SDSS optical color composite images

By utilizing approximately 124,000 optical color composite images and spectroscopic data of nearby galaxies at 0.01 < z < 0.06 from the Sloan Digital Sky Survey, along with follow-up spectroscopic line measurements from the OSSY catalog, and leveraging the Vision Transformer machine-learning technique, we demonstrate that galaxy images in JPG format alone can be directly used to determine whether star-forming activity dominates the galaxy, bypassing traditional spectroscopic analyses such as emission-line diagnostic diagrams.

Vision Transformer Base Architecture

Our approach employs a Vision Transformer (ViT) architecture to analyze galaxy images for two distinct tasks: the classification of galaxies into star-forming and non-star-forming categories, and the prediction of emission line ratios.

ViT Architecture for galaxy classification and regression

Star-Formation Classification

For classifying galaxies into star-forming and non-star-forming categories, we implement a classification approach that operates on the 768-dimensional [CLS] token representation from the vision transformer. The classification mechanism consists of a linear transformation that projects this representation to two output logits, corresponding to the two classes. The model is trained using cross-entropy loss, and during inference, a softmax function transforms these logits into class probabilities, where the probability for the star-forming class indicates the model’s confidence in the galaxy being star-forming.

Emission-Line Ratios

The regression variant, designed to predict BPT diagnostic line ratios ([NII]λ6583/Hα and [OIII]λ5007/Hβ), maintains the same base model but is modified for continuous output values. The regression head processes the [CLS] token through an initial dimensionality reduction from 768 to 384 features, followed by GELU activation. A dropout layer (p = 0.1) is employed for regularization. The final linear layer outputs two values, corresponding to the two line ratios. This architecture maintains sufficient complexity to capture the relationship between visual features and spectroscopic properties while preventing overfitting through dimensional reduction and dropout regularization.

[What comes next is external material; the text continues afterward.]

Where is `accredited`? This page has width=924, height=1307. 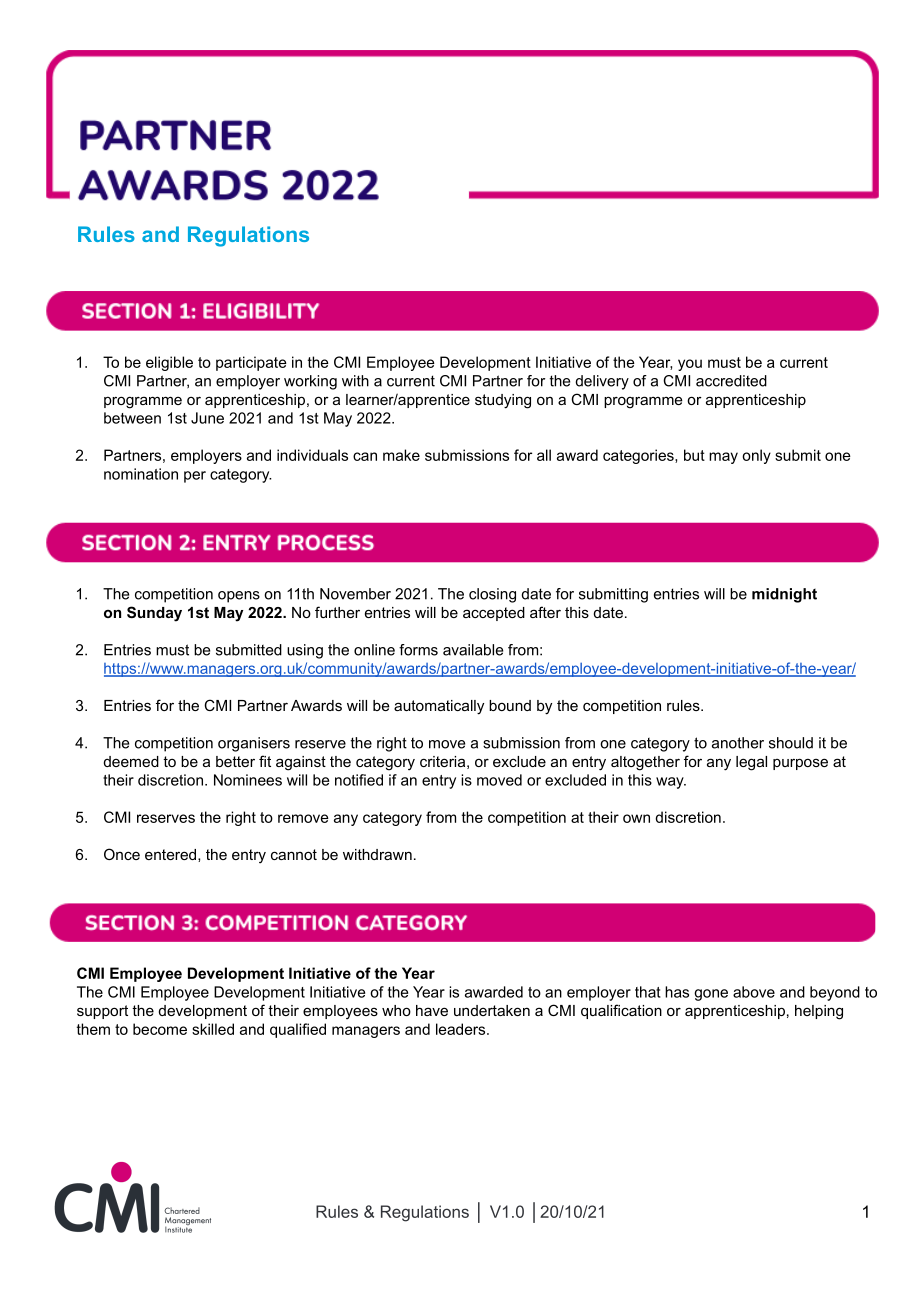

Performance Validation on Unseen Redshift Ranges

To evaluate our model's ability to generalize beyond its training distribution, we tested our ViT architecture on an extrapolation dataset containing galaxies with redshifts outside the training range. While our model was trained on galaxies within the redshift range of 0.01-0.06, this evaluation dataset consists of galaxies with two redshifts bins at 0.06<z<0.07 (N = 45,402) and 0.16<z<0.17 (N = 23,026), where the SDSS and the OSSY database provide enough number of galaxy photometric images and spectroscopic data. This experimental design allows us to assess whether the learned features remain valid when applied to a data set that has never been exposed to the model.